**Followup to**: Causal Reference, Proofs, Implications and Models

The fact that one apple added to one apple invariably gives two apples helps in the teaching of arithmetic, but has no bearing on the truth of the proposition that 1 + 1 = 2.

-- James R. Newman, The World of Mathematics

*Previous meditation 1:* If we can only meaningfully talk about parts of the universe that can be pinned down by chains of cause and effect, where do we find the fact that 2 + 2 = 4? Or did I just make a meaningless noise, there? Or if you claim that "2 + 2 = 4"*isn't* meaningful or true, then what alternate property does the sentence "2 + 2 = 4" have which makes it so much more useful than the sentence "2 + 2 = 3"?
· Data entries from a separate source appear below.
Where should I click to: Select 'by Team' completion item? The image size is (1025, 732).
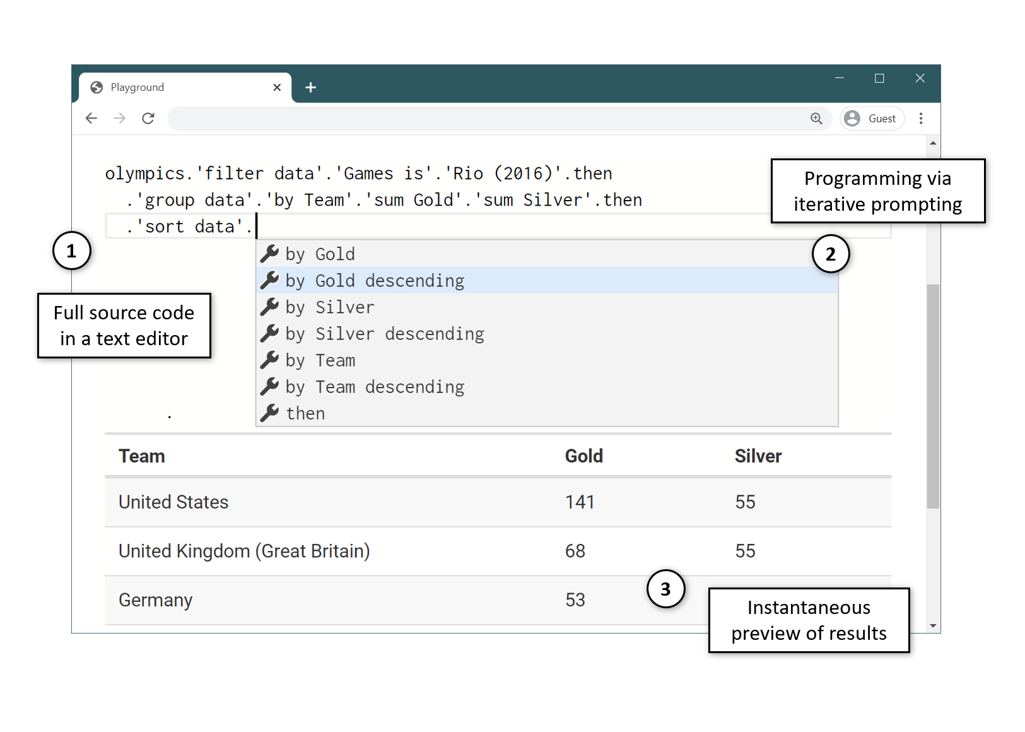pos(320,360)
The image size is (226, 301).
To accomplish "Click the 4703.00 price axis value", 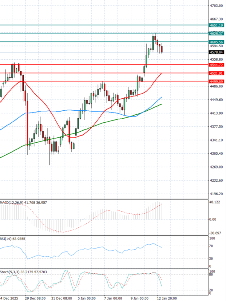I will pos(216,6).
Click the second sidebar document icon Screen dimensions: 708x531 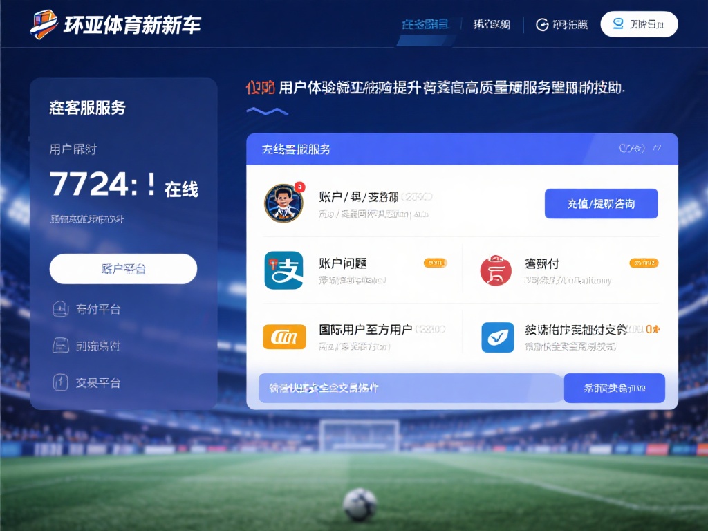[61, 346]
*Previous **meditation** 2:* It has been claimed that logic and mathematics is the study of which conclusions follow from which premises. But when we say that 2 + 2 = 4, are we really just *assuming* that? It seems like 2 + 2 = 4 was true well before anyone was around to assume it, that two apples equalled two apples before there was anyone to count them, and that we couldn't make it 5 just by assuming differently.

Speaking conventional English, we'd say the sentence 2 + 2 = 4 is "true", and anyone who put down "false" instead on a math-test would be marked wrong by the schoolteacher (and not without justice).

But what can *make* such a belief true, what is the belief *about,* what is the truth-condition of the belief which can make it true or alternatively false? The sentence '2 + 2 = 4' is true if and only if... what?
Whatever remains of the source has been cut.